··· Supplied text ···

A senior garda has denied he gave an assurance that an alleged informer would not be charged or prosecuted about her role in an arms find on the Donegal/Derry border in early 1994.
Chief Supt Denis Fitzpatrick faced cross-examination by Mr Brian Murphy, for Det Garda Noel McMahon, who Ms Adrienne McGlinchey alleges prepared explosives for subsequent use in bogus Garda arms finds along with Supt Kevin Lennon.
The two officers have both denied those claims and Ms McGlinchey has insisted she never had an informer's role.
Mr Murphy put it to the chief supt, who was then responsible in Co Donegal for cross-Border liaison with the RUC, that he gave Det Garda McMahon an assurance that Ms McGlinchey would not be arrested for transporting explosives to the Border at Bridgend in January 1994, which the Garda planned to intercept.
"That is not true," said Chief Supt Fitzpatrick.
Det Garda McMahon's evidence would be that Ms McGlinchey had phoned him to tell him of the planned move earlier that evening, but wanted an assurance she would not be charged as a result, Mr Murphy told the tribunal.
Chief Supt Fitzpatrick told the tribunal that Ms Sheenagh McMahon, the estranged wife of Det Garda McMahon, told him in 1999 that "Noel was worried" about the 1995 conviction of Donegal nightclub owner Mr Frank Shortt on charges of allowing drugs to be sold on his premises, the Point Inn.
The conviction was quashed in November 2000, and the Court of Criminal Appeal declared a miscarriage of justice in the case in mid-2002.

··· Available data ···

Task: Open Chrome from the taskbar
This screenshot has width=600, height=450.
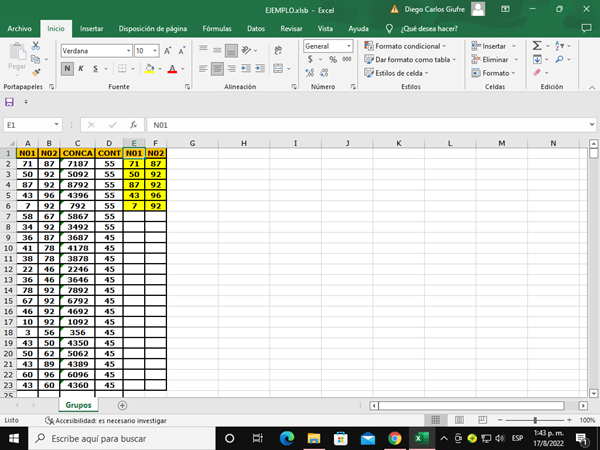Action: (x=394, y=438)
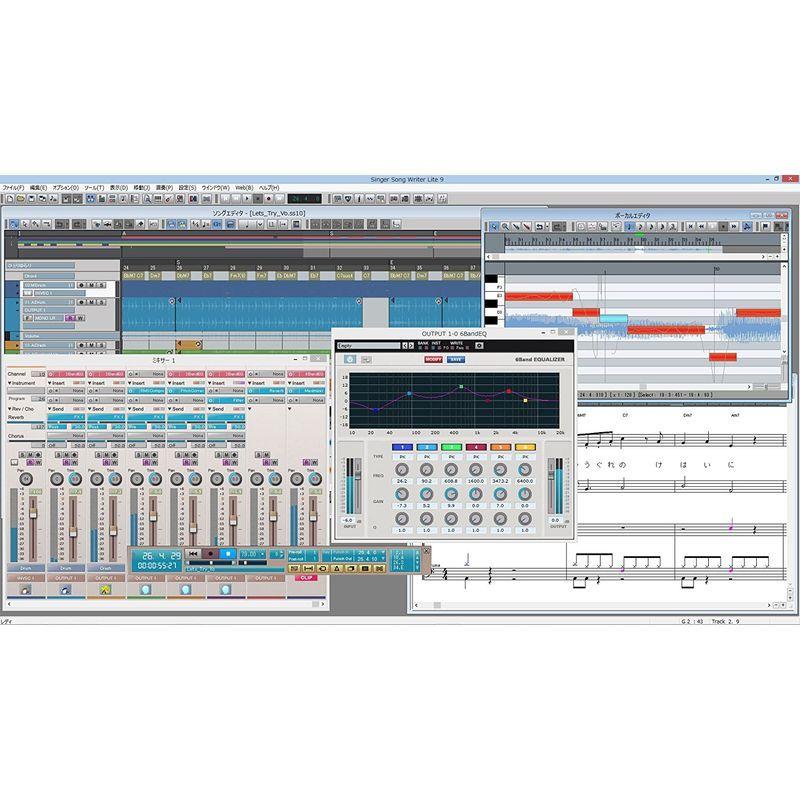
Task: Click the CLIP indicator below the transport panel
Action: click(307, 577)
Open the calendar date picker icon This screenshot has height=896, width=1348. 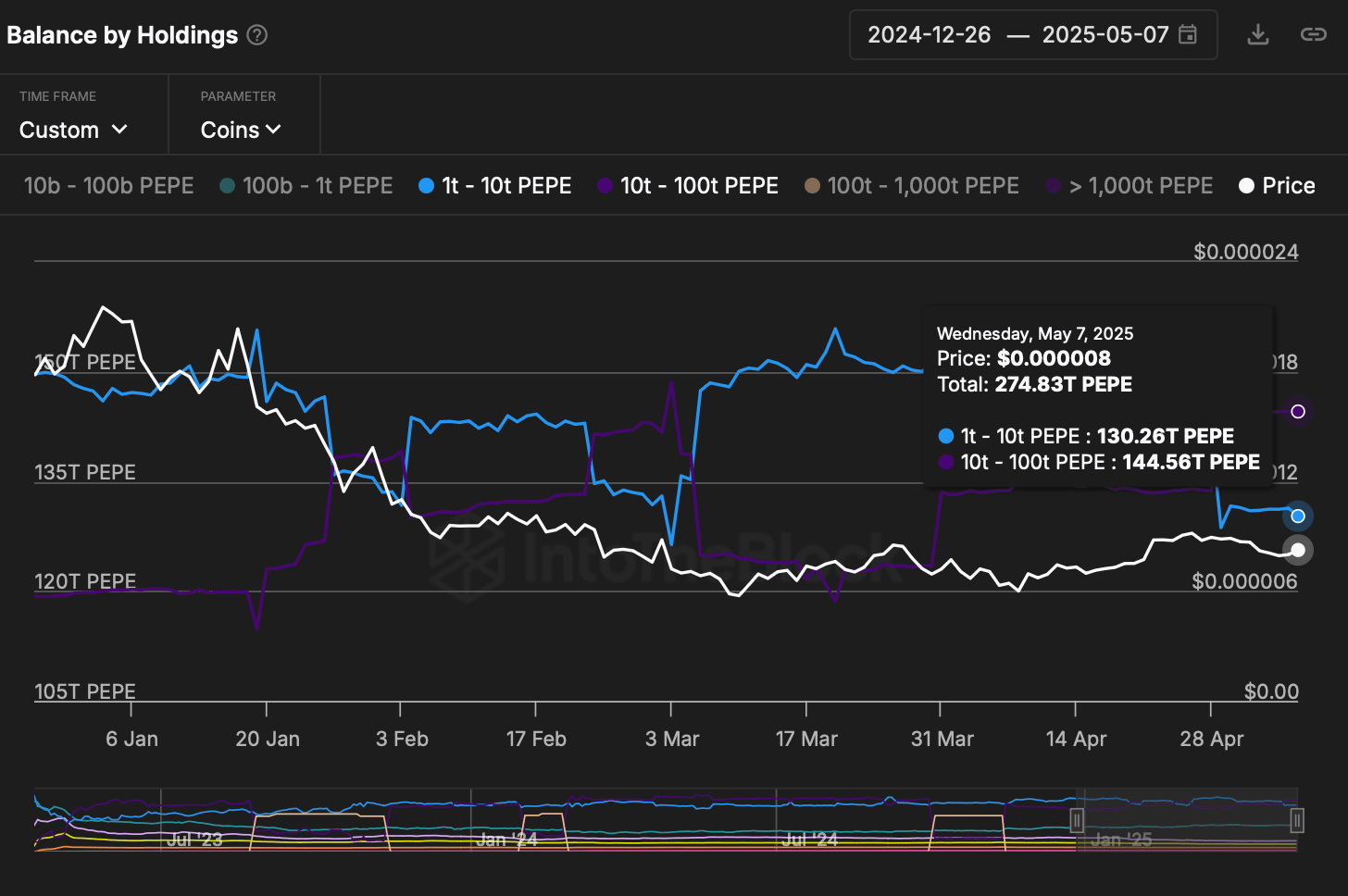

···

Exercise A ->
List every person named in the tribunal report, giving each name as it first appears.
Exercise B ->
Write the next part of the tribunal report, picking up after its final sentence about the quashed conviction.
The lines after the tribunal report aren't needed for anything here.

Answer area A ->
- Chief Supt Denis Fitzpatrick
- Mr Brian Murphy
- Det Garda Noel McMahon
- Ms Adrienne McGlinchey
- Supt Kevin Lennon
- Ms Sheenagh McMahon
- Mr Frank Shortt

Answer area B ->
"She did say to me that Noel was worried about that conviction," Chief Supt Fitzpatrick said.
However, Mr Murphy for Det Garda McMahon said that Ms McMahon had told another garda, Sgt Des Walsh, that her husband should have got a Detective of the Year award for his work on the Shortt case. She was upset because her husband had not got the credit, he said, and not because there was anything wrong with the conviction.
Ms McMahon gave a commitment that she would make a statement outlining her allegations, Chief Supt Fitzpatrick told Ms Sandra Freyne, for Ms Sheenagh McMahon. He said no pressure was exerted on Ms McMahon to make a statement.
Chief Supt Fitzpatrick also refused to withdraw an allegation that a suspended superintendent "misled" the Garda about arms finds during the early 1990s.
He was challenged by Supt Kevin Lennon, who is representing himself, to withdraw the allegation, which he made before the tribunal in December, that Supt Lennon had misled his colleagues.